** Opening Text shown block **

Routine surgery for very overweight patients
|Routine surgery for very overweight patients|
|Monday, 09 January 2012 14:19|
There is strong clinical evidence that obese patients undergoing surgery are at significantly higher risk of getting infections and suffering heart, kidney and lung problems than people who are a healthy weight. They are also likely to have to spend more time in hospital recovering and their risk of dying as a result of surgery is higher compared to patients with a normal weight.
So GPs in Hertfordshire are asking very overweight patients to lose weight before they can be listed for routine (non urgent) surgery.
Dr Tony Kostick, Chair of East and North Herts Clinical Commissioning Group said, “There are a number of things that contribute to the success of a procedure carried out under anaesthetic. An important one of these is to be a healthy weight and another is to be a non smoker.
“There is always a risk when patients are given an anaesthetic but there is strong clinical evidence that proves that this risk is significantly higher whey they are overweight and if they smoke. These patients are much more likely to suffer serious breathing problems, get infections, have heart, kidney and lung complications. It also takes them longer to recover and they have a higher risk of dying under anaesthetic.

** Closing Text shown block **

Your tasks:
1. In the article on routine surgery for very overweight patients, what position does Dr Tony Kostick hold?
2. Transcribe the article on surgery for very overweight patients word for word, starting at "Dr Tony Kostick, Chair" and ending at "dying under anaesthetic.".
3. Write the next part of the news article about routine surgery for very overweight patients, picking up right after its last sentence.

** Opening Record set block **

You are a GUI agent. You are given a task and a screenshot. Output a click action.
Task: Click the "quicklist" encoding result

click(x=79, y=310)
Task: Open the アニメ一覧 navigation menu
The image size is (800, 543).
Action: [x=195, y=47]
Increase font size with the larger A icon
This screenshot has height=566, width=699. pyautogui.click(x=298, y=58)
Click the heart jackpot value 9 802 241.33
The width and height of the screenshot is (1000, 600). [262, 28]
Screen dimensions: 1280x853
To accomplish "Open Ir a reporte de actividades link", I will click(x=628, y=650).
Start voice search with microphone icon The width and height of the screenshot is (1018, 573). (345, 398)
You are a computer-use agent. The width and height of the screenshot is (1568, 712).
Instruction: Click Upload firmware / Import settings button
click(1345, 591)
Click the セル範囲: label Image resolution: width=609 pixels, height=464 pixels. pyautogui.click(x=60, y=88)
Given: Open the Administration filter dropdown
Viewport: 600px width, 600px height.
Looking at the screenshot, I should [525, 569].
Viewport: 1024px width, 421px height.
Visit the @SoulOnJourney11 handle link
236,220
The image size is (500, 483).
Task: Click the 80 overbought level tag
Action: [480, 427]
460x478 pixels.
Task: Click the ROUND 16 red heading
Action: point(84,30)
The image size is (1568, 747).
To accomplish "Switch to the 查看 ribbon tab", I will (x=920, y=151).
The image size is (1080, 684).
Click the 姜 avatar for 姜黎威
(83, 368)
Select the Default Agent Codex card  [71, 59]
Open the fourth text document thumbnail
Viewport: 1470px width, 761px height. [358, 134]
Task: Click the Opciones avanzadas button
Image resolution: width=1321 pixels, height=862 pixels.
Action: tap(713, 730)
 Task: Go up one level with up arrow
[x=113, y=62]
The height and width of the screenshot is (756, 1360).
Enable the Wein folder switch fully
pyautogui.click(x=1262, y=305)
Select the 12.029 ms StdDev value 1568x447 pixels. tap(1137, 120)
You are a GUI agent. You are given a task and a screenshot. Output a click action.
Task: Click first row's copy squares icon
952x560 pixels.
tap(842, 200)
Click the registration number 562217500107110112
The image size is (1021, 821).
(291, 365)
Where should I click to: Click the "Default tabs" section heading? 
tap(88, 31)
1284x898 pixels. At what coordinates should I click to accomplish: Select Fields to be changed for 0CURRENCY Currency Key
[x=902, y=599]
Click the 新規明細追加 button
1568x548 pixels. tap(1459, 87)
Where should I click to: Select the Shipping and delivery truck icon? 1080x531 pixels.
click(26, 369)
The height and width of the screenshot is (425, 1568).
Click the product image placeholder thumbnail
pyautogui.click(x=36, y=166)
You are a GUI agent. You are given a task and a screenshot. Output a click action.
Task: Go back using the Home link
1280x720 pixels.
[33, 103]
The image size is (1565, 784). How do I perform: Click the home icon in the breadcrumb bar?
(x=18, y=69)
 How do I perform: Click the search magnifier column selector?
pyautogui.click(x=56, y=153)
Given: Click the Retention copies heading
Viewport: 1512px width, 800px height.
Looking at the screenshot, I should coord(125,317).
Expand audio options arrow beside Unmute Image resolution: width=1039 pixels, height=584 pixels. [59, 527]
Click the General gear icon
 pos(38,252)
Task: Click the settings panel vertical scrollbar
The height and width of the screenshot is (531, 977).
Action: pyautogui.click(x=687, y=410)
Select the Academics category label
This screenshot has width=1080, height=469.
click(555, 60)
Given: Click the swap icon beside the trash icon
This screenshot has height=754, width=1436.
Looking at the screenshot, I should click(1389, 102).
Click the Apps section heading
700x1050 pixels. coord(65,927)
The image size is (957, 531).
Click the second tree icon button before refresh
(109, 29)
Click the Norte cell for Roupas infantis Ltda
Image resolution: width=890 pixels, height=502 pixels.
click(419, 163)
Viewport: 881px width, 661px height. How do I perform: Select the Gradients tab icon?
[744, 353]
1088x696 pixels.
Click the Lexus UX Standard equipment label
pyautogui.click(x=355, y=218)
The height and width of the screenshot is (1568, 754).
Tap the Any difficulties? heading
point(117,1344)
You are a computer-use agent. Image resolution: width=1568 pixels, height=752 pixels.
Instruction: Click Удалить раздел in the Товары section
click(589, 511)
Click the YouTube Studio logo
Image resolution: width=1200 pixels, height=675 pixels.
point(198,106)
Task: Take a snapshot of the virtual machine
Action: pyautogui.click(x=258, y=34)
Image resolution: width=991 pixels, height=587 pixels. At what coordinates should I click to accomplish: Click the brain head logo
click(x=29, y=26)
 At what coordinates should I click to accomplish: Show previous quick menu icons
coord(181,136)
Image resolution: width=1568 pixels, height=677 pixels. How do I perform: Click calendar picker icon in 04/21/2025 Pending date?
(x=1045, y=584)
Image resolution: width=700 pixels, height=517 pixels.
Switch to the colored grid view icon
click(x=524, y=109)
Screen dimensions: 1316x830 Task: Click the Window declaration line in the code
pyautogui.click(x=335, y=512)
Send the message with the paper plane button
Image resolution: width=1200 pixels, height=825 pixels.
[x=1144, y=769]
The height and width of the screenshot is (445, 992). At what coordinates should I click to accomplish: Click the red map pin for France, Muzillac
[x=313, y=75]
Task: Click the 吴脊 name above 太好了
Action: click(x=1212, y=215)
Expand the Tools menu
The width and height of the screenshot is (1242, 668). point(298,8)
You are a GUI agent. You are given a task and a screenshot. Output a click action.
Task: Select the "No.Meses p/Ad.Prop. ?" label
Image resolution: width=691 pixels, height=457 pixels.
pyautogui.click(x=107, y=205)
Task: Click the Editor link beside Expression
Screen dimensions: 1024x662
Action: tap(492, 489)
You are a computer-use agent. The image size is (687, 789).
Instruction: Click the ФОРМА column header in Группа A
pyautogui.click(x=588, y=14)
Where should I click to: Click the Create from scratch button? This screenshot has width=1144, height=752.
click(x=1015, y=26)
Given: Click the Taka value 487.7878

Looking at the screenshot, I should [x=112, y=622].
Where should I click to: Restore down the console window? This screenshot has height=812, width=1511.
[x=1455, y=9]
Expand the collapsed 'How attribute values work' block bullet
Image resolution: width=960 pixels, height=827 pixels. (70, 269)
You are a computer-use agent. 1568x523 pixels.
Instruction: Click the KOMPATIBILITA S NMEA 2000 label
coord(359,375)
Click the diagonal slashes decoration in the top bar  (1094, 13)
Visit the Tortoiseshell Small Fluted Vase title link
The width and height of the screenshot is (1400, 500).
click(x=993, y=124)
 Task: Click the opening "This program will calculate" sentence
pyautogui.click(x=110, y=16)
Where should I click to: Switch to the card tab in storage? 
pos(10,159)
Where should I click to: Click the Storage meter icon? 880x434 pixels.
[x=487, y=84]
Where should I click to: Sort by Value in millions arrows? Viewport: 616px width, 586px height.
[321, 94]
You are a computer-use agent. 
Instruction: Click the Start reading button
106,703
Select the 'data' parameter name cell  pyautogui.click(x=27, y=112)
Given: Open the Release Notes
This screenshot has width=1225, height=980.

** Closing Record set block **

Task-by-task outputs:
1. He is Chair of East and North Herts Clinical Commissioning Group.

2.
Dr Tony Kostick, Chair of East and North Herts Clinical Commissioning Group said, “There are a number of things that contribute to the success of a procedure carried out under anaesthetic. An important one of these is to be a healthy weight and another is to be a non smoker.
“There is always a risk when patients are given an anaesthetic but there is strong clinical evidence that proves that this risk is significantly higher whey they are overweight and if they smoke. These patients are much more likely to suffer serious breathing problems, get infections, have heart, kidney and lung complications. It also takes them longer to recover and they have a higher risk of dying under anaesthetic.

3.
“So for these health reasons in this area patients will not be booked for routine surgery until they have lost weight. A relatively small weight loss can reduce the risks of surgery quite dramatically and we will be looking for that first, but the more you lose the better it will be - not just for when you have surgery but for long term good health. You will reduce the risk of getting some really serious conditions like diabetes, heart disease, stroke, cancer and liver problems. And being overweight also has a significant effect on life expectancy. Severely obese people can expect to die an average of 11 years earlier than those with a healthy weight. "
Dr Nicholas Small, Chair of Herts Valleys Clinical Commissioning Group added, “GPs and practice nurses can provide information on what support is available to help patients to lose weight before surgery and to continue with their weight loss afterwards.
“The measures we are introducing in Hertfordshire are for people who need routine (planned) surgery only. They do not apply when people need urgent or emergency surgery such as to treat cancer. There will also be times when it will be appropriate to offer surgery to a patient without following these measures.
"As well asking patients to lose weight before routine surgery, GPs will also ask smokers to attend an appointment with a specialist stop smoking adviser who will explain the support that is available to help them quit. The specialist will make sure that the patient is fully aware of all the benefits of becoming a non-smoker and the particular risks that surgery presents for people who smoke. This will mean that patients will be in a better position to make an informed decision about stopping smoking before surgery. Doctors agree that the best thing that people can do for their long term good health is to quit smoking."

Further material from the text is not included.